I was sitting on it because my back felt like it had been filled with hot wires, my ankles had swollen over the straps of my shoes, and the baby I had waited five years to carry was pressing so hard against my ribs that every breath felt borrowed.

The hotel lobby smelled like candle wax, cold champagne, and the kind of perfume women wear when they want the room to know they have money before they say a word.

Marble stretched beneath the chandelier.

A string quartet played near the dining room doors.

My grandfather sat inside, eighty years old, surrounded by flowers, speeches, and relatives who had spent the evening pretending we were a close family because there were caterers watching.
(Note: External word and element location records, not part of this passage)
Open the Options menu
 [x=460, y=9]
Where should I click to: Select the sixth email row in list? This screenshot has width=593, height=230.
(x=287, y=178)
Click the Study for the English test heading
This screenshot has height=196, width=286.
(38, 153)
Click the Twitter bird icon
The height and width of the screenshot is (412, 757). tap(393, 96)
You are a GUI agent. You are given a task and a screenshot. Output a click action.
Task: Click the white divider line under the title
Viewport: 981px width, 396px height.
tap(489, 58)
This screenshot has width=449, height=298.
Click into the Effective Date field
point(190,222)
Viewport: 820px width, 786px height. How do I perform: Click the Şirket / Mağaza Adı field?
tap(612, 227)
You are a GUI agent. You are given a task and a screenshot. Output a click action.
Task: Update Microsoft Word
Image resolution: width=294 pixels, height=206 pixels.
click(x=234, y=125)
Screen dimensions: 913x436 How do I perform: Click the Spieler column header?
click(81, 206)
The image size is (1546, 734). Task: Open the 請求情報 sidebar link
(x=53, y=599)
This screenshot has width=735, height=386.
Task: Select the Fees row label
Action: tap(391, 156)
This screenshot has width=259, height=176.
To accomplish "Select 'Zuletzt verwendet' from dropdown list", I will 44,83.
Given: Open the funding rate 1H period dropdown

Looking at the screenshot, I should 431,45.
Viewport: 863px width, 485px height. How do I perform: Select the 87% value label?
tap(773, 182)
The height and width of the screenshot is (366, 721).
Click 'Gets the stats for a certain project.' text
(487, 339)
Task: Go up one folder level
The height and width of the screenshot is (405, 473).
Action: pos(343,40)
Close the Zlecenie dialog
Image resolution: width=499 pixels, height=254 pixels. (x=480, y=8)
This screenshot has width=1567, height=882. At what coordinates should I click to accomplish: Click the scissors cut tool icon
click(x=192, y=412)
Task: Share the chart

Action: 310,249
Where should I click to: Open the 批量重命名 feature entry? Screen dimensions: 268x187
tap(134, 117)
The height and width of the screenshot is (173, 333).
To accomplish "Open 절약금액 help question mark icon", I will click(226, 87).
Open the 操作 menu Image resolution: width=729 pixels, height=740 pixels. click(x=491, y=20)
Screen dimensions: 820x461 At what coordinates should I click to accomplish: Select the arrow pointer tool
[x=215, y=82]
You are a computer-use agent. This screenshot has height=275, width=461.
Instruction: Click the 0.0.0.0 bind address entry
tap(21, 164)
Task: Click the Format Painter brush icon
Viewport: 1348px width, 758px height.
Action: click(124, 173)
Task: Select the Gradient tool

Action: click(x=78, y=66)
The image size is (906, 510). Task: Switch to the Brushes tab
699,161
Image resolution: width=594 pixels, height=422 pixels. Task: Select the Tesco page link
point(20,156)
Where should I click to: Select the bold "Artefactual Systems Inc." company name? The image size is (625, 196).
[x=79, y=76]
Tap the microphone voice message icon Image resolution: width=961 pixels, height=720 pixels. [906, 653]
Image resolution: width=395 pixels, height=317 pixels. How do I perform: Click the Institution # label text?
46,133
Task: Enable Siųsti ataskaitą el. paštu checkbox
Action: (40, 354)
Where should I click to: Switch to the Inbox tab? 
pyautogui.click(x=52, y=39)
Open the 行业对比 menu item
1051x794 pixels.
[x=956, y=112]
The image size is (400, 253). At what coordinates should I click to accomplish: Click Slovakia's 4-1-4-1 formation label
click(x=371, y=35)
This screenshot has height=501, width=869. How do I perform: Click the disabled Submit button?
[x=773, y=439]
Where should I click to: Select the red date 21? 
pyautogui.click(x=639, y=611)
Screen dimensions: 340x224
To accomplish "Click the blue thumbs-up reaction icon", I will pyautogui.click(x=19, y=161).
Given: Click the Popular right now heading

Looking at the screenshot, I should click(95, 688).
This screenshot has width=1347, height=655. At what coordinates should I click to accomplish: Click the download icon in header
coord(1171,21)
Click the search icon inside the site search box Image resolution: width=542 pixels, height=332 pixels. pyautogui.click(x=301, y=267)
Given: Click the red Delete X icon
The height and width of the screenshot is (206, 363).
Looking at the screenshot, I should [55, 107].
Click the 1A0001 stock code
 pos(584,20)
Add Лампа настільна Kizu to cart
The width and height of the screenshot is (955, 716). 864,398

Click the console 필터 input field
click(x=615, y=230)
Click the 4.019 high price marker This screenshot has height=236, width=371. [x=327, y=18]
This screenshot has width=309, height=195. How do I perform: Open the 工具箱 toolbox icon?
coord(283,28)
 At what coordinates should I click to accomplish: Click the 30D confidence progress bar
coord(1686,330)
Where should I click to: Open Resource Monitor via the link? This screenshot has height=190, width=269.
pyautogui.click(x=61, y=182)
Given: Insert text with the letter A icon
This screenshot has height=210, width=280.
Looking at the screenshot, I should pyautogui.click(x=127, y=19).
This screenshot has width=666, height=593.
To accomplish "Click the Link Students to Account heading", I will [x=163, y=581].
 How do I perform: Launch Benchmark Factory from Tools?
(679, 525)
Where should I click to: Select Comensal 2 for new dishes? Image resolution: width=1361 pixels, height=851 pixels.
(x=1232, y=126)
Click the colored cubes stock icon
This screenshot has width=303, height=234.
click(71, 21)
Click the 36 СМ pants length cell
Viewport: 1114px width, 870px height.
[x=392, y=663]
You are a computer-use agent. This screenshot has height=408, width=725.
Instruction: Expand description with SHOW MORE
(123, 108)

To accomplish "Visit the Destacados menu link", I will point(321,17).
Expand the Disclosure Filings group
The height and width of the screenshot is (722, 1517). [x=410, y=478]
I had learned that performance early.

In my family, a smile was not always kindness.

Sometimes it was a lock.

My mother, Evelyn, had smiled beside me during my first failed embryo transfer.

She had held my hand in the clinic waiting room while I stared at a framed print of a beach and tried not to cry too loudly.

Then, three days later, she told my aunt I was being dramatic about infertility because some women simply needed to accept that God had other plans.

That was what made it hurt.

Not that she did not understand.

She understood exactly where to press.

Five years of IVF had made my life small and precise.

There were medication times, injection bruises, blood draws, lab calls, insurance denials, and tiny rituals Mark and I treated like prayers because we had run out of things to control.

The blue folder in our bedroom held every denial letter.

The bottom drawer of my nightstand still had an old medication calendar folded into fourths.

My wallet held the latest ultrasound, the one where the baby looked less like a blur and more like a little person with a stubborn chin.